Integrated genomic characterization of head and neck cancer cell lines of Indian origin

Several large scale cancer genome sequencing projects involving large sample sets have identified spectrum of driver genomic alterations. Statistical methodologies like MutSig, Genome MuSiC, Intogen, InVEx, ActiveDrive and GISTIC aid in identifying significantly altered genes across large sample cohorts by comparing rate of mutations of each gene with background mutation rate to determine an unbiased enrichment. However, these elegant tools are not applicable for studies involving fewer or rare clinical specimen that are otherwise inherently restrictive due to the limited statistical power to detect alterations existing at lower frequency. An alternative to data-type studies with fewer clinical specimen is to combine multiple data types assessing variation across multiple levels of biological regulation in the same sample, with an estimation of overall higher cumulative effect outcome. Combinatorial sources of genetic evidence converging at same gene can limit false positives by filtering strategy and potentially reducing the multiple hypothesis testing burden for identification of causal genotype-phenotype association.

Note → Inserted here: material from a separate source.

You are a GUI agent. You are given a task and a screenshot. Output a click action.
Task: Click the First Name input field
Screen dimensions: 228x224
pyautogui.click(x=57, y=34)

We present here for the first report detailing cytogenetic characterization, microarray analysis, whole exome and transcriptome sequencing of four HNSCC-derived cells lines established from Indian head and neck cancer patients. We applied the widely used posterior filtering strategy of results obtained from genome wide studies to effectively reduce the amount of data obtained from individual platforms. Adopting such an integrative approach allow us to identify biological relevant alterations affected by two or more events even from fewer samples. Besides identifying major HNSCC hallmark genes, we find a driver heterozygous truncating mutation in Nuclear receptor binding protein NRBP1 (Q73*), identical to as reported in other cancers and similar to activating mutant alleles in non-human model organisms. We provide the first functional analysis of mutant NRBP1 and establish that NIH3T3 cells expressing the mutant NRBP1 enhance their survival and anchorage independent growth, consistent with its suggestive role in prostate cancer biology and other model organisms.

Next, we asked if computation of cumulative frequency of genes known to be altered in TCGA HNSCC dataset may provide insights to identify additional genes with crucial role based on the integrated analysis. We identify three most significantly altered candidate novel oncogenes-- UBR5, ZNF384 and TERT altered at 32%, 19%, and 16%, respectively that has not been previously described in HNSCC.